╭──
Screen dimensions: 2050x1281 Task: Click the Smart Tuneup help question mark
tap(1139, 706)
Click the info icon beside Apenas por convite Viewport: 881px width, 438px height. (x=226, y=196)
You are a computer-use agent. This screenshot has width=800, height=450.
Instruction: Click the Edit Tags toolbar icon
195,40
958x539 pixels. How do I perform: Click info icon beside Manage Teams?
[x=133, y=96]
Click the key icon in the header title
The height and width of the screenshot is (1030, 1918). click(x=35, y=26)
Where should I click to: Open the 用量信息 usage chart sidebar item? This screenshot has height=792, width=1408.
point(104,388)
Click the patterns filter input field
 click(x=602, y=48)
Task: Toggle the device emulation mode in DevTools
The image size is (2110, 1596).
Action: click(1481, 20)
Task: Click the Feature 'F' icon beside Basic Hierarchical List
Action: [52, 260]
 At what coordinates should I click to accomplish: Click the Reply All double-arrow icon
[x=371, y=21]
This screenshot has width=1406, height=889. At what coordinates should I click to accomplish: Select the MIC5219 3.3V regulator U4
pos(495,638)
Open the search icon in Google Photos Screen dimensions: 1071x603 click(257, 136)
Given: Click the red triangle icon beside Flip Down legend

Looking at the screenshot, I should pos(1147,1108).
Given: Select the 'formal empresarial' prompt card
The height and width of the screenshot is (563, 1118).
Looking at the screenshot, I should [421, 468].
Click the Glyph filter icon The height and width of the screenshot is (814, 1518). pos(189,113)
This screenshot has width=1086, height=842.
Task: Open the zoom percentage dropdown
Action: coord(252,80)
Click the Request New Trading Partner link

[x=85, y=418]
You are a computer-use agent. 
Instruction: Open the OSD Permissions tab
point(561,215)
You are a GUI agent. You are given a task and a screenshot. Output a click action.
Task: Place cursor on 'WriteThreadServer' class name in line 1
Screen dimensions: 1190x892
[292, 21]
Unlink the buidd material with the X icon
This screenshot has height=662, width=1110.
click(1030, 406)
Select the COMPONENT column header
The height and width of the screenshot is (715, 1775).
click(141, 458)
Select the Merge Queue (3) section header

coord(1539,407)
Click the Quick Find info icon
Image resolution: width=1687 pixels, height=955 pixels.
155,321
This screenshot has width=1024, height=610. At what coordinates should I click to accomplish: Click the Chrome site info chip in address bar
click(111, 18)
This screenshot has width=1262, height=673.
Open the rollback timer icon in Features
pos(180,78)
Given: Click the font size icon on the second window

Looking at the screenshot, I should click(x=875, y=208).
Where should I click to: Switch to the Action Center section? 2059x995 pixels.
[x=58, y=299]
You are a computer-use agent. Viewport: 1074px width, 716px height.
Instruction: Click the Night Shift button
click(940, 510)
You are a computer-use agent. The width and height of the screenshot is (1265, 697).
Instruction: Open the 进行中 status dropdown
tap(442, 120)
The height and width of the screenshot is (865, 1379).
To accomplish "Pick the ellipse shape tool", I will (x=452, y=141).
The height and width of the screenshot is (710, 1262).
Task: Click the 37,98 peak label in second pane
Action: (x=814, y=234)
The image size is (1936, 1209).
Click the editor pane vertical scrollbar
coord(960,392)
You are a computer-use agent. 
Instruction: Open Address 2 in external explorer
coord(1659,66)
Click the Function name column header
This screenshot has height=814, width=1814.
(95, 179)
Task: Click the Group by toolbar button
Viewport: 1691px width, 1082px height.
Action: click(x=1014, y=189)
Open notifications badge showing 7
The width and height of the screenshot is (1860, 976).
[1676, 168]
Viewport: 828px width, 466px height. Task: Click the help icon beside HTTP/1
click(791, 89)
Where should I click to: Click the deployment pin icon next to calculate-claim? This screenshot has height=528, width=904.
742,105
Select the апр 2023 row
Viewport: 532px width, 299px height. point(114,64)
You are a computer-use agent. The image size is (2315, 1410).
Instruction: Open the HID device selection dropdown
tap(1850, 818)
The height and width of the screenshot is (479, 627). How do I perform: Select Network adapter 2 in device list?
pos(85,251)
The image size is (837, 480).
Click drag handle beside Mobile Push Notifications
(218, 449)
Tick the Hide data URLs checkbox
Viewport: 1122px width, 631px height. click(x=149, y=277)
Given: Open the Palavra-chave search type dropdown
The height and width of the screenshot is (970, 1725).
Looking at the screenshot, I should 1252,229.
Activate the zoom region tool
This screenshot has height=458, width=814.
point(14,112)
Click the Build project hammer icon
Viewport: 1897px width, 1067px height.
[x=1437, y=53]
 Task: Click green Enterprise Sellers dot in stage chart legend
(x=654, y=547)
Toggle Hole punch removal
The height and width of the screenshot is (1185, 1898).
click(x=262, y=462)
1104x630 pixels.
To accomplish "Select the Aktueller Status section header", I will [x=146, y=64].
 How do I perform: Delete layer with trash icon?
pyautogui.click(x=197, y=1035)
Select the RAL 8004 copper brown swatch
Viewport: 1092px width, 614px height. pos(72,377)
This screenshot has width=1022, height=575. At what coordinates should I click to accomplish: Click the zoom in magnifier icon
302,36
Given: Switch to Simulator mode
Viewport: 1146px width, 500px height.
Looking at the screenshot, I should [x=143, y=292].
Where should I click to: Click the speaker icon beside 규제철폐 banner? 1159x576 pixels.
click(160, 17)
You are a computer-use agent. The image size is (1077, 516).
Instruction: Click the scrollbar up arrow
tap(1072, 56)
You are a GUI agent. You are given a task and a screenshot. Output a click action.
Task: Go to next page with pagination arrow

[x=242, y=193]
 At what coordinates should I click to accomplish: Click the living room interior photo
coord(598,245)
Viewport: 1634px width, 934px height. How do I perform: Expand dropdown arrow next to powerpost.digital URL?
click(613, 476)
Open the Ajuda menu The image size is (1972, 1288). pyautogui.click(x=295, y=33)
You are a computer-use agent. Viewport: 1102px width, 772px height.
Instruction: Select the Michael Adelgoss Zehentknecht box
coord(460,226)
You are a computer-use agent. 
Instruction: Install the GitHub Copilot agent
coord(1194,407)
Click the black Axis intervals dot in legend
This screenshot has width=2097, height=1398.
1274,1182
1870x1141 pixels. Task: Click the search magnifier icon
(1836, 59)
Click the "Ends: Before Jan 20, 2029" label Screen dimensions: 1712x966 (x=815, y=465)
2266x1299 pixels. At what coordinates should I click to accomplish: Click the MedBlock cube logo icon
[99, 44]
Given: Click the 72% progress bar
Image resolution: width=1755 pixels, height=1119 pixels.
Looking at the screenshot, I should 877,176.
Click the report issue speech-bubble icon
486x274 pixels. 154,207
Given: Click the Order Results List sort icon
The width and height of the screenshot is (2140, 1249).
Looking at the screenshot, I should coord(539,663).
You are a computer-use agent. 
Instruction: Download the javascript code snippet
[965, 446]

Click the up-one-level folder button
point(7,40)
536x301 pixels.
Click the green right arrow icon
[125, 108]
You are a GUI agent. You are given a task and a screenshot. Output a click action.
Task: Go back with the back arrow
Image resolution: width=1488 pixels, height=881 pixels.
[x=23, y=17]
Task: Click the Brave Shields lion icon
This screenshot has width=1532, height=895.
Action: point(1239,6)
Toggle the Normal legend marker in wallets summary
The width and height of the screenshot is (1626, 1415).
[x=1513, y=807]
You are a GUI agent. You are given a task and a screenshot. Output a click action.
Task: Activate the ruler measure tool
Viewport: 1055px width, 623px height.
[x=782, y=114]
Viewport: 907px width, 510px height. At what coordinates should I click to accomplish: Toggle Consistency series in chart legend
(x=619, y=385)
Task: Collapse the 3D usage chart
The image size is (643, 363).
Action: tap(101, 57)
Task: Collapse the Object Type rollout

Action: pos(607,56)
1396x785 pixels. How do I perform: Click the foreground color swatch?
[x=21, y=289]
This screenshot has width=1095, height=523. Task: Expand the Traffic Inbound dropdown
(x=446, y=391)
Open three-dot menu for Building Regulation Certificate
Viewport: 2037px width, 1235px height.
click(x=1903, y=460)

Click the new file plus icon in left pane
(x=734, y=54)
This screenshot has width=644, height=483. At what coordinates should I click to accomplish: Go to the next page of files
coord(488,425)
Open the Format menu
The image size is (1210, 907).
╰──
• _Your instructions_
Select every line of the records holding the string "mode".

• _Task result_
Task: Toggle the device emulation mode in DevTools
Given: Switch to Simulator mode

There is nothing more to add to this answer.